Using polar coordinates to evaluate a multivariable limit

[Jimmy25]

Homework Statement

When you substitute polar coordinates into a multivariable limit, do you treat theda as a constant when evaluating? (I know how to use polar coordinates to evaluate a limit but haven't learned what they are yet)

Homework Equations

The Attempt at a Solution

 

[fzero]

Homework Statement

When you substitute polar coordinates into a multivariable limit, do you treat theda as a constant when evaluating? (I know how to use polar coordinates to evaluate a limit but haven't learned what they are yet)

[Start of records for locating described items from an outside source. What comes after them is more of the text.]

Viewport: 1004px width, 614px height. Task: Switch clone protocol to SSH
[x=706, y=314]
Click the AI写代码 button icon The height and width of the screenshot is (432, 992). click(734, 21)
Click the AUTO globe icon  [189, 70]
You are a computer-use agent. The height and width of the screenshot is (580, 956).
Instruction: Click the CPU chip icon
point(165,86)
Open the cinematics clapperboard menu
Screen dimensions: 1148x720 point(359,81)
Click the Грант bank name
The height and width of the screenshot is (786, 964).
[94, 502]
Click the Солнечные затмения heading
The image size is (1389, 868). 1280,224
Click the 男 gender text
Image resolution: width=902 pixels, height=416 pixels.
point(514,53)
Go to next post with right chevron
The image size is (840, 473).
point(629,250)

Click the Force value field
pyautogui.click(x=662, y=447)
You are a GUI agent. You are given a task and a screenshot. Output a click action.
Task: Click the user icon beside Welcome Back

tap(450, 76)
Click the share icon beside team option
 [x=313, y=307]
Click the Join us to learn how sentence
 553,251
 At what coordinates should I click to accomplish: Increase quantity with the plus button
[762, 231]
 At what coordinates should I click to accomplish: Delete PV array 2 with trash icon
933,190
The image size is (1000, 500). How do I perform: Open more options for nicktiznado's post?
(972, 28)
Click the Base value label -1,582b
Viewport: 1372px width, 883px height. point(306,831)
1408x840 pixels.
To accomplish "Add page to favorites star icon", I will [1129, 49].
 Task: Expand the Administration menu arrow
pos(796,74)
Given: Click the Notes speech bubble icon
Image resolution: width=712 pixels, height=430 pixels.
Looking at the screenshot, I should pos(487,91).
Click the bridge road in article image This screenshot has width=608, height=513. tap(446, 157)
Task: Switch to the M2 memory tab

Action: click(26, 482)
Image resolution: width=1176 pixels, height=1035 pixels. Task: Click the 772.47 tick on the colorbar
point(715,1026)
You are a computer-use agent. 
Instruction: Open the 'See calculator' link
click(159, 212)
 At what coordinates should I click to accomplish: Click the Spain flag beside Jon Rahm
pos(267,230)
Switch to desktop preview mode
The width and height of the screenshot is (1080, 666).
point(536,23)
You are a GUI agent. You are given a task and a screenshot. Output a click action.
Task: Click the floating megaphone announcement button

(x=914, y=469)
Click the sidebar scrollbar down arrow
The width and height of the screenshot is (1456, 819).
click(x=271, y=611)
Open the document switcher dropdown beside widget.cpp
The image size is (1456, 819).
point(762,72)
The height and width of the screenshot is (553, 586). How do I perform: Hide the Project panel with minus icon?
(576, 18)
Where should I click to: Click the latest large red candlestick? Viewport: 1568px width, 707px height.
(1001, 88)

Generally you wouldn't treat \theta as a constant because the most important concept in taking a multivariable limit is that the limit doesn't exist if it depends on the path you take to the point.

As an example, consider

\lim_{(x,y)\rightarrow (0,0)} \frac{x^2y}{x^4+y^2} = \lim_{r->0} \frac{r\cos^2\theta\sin\theta}{r^2 \cos^4\theta + \sin^2\theta} = \lim_{r->0} \frac{r \cos^2\theta}{\sin\theta}.

If we just take r\rightarrow 0, we find that this vanishes. However, if we also take \theta\rightarrow 0 at the same rate as r, we find \cos^2(0)=1. Therefore the limit does not exist.